Trashing the UK Treasury's Brexit Report - is it the new Dodgy Dossier?

The UK Treasury's Brexit Report - the new Dodgy Dossier?


The United Kingdom Treasury presented its report on the possible implications of leaving the European Union, entitled:

HM Treasury analysis: the long-term economic impact of EU membership and the alternatives

Presented to Parliament by the Chancellor of the Exchequer by Command of Her Majesty.

A short study of this report and of real data freely available on public international websites (the World Economic Forum, the CIA World Factbook and the EU Commission’s own webpages) shows that it is basically propaganda. The report generally gives a very negative view on economic prospects for the UK outside the EU, despite the fact that the UK was successful outside the EU for centuries before it joined in 1973.


Two main factors stand out in this report:

1. The six country examples named in the report are Norway, Switzerland, Turkey, Canada, Russia, and Brazil. Why?

2. Why did the report not use EU trade with India and China as specific examples? India’s and China's economies are both larger than those of Russia and Brazil and out of the BRICS nations, the size of India’s economy is closest to that of the UK.

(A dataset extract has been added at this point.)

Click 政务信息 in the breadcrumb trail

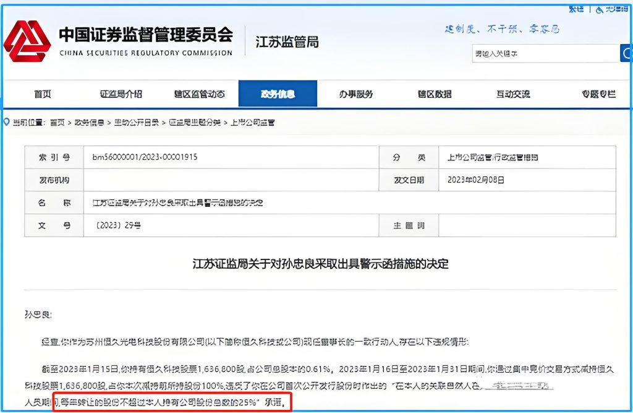click(x=89, y=123)
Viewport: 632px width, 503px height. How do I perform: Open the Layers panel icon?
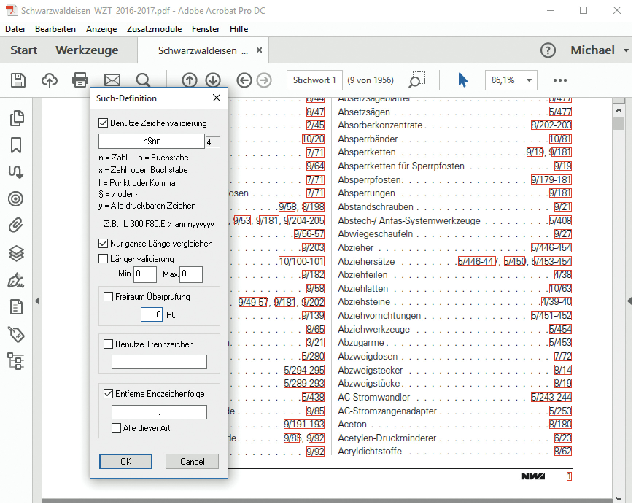[x=16, y=253]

My immediate thought was perhaps the UK Treasury has chosen the worst examples possible as models for the trade situation for non-EU countries. That would seem to be true.

We should perhaps remember that the entire report is based upon economic models and there is very little presentation of any real data.

The choice of Country examples: Norway, Switzerland, Turkey, Canada, Russia and Brazil.

1) The first material fact is that 4 out of these 6 countries (Russia, Brazil, Canada and Norway) are major oil exporters! All 4 of these nations have taken a major hit to their export revenues in the last 2 years as the oil price has fallen from its $107 per barrel peak to under $30 per barrel at the lows recently. This is a slump of historic proportions. Even though oil has rallied in recent weeks, it is still only $50.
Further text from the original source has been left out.